It should be noted that in the time processing the special graphs such as straight line Ω t(k-1) some component in possibly cannot obtain, and now removes these components.Seen from the above description, the expression polygon A that shape vector can be unique, if both the shape vector of two figures was identical, judges that these two figures are consistent.Algorithm of the present invention upgrades each dbjective state vector in formation in each moment, upgrades the shape vector of each formation target simultaneously; The shape vector of note k-1 moment formation t flight path is Ω t ( k - 1 ) = { ω n t ( k - 1 ) , n = 1 , . . . , 12 } .
(2) foundation of similarity model
With G t(k-1) in, each target is set up associated ripple door centered by the one-step prediction value in k moment, establishes Z (k) and declines and into the measurement collection of associated ripple door be
In formula, for falling into the measurement collection of i target association Bo Mennei of formation t.If classify by sensor difference,
In formula, for come from the number of sensor; for in come from the measurement number of sensor s.
For the gauge point in sensor s, do traversal combination by the associated ripple door under it, generate J sindividual measurement collection guarantee each measurement concentrate have and only have individual gauge point, and be derived from respectively different associated ripple doors,
τ l s ( k ) = { z 1 , j 1 s ( k ) , z 2 , j 2 s ( k ) , . . . , z N g t ( k - 1 ) , j N g t ( k - 1 ) s ( k ) } , l = 1,2 , . . . , J s - - - ( 4 )
In formula for in come from arbitrary measurement of sensor s; If use one-step prediction value replace, and definition
Definition event for measuring collection with G t(k-1) event corresponding to each targetpath in; For single-sensor,
Σ l = 1 J s ρ ( θ l s ( k ) ) = 1 - - - ( 6 )
For convenience, note from the angle of figure, in measurement form a figure based on shape orientation its shape vector of descriptor computation be in adjacent moment, the figure that the true echo of non-mobile formation internal object forms should be similar to the figure that the interior each dbjective state of forming into columns forms; Characterize by building similarity at this with the similarity of A, definition similarity for
q l s ( k ) = 1 Σ n = 1 12 | ω nl s ( k ) - ω n t ( k - 1 ) | - - - ( 12 )
larger, figure is described more similar to A, both for really probability is larger.For ease of comparative descriptions, need to be normalized, in this definition for
ρ l s ( k ) = q l s ( k ) Σ l = 1 J s q l s ( k ) - - - ( 8 )
From formula (7) and formula (8), only consider figure with the inner structure consistance of A, do not consider to measure collection with G t(k-1) relevance of each dbjective state renewal value in, therefore separately based on judgement with G t(k-1) interconnected possibility imperfection, further defines similarity probability herein for
ρ l ′ s ( k ) = q l ′ s ( k ) Σ l = 1 J s q l ′ s ( k ) - - - ( 9 )
In formula,
q l ′ s ( k ) = 1 Σ i = 1 N g t ( k - 1 ) [ z ^ il s ( k ) - z ^ i t ( k | k - 1 ) ] - - - ( 10 )
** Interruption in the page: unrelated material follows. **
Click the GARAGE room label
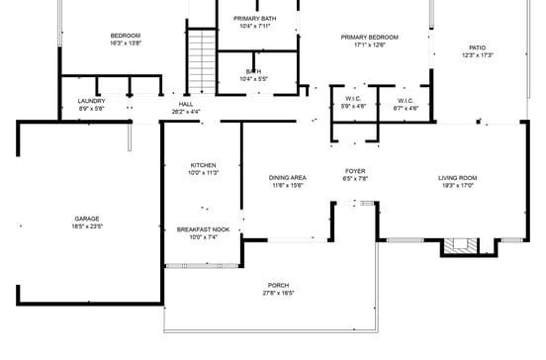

In formula, for in be derived from the gauge point of i ripple door, for i target in formation t is in the state one-step prediction value in k moment.
Finally, consider with definition similarity probability for
ρ l ′ ′ s ( k ) = ρ l s ( k ) + ρ l ′ s ( k ) 2 - - - ( 11 )
(3) rejecting of redundant image
In the time utilizing multisensor to survey formation target, can obtain the multiple image of corresponding same formation target, so need to carry out the rejecting of redundant image, the thought at this based on selecting main website addresses this problem.
Based on similarity Making by Probability Sets definition
s * = arg max s = 1 : N s { max l = 1 : J s , ρ l ′ ′ s ( k ) } - - - ( 12 )
Represent to select sensor s *for main website, and utilize sensor s *the measurement collection reporting to G t(k-1) carry out state renewal.
(4) state based on particle filter upgrades
Based on set with utilize particle filter to carry out formation G t(k-1) in, each targetpath carries out state renewal
X ^ i t ( k | k ) = Σ l = 1 J s * ρ l ′ ′ s * ( k ) X ^ il t ( k | k ) i = 1,2 , . . . , N g t ( k - 1 ) - - - ( 13 )
P i t ( k | k ) = Σ l = 1 J s * ρ l ′ ′ s * ( k ) P il t ( k | k ) i = 1,2 , . . . , N g t ( k - 1 ) - - - ( 14 )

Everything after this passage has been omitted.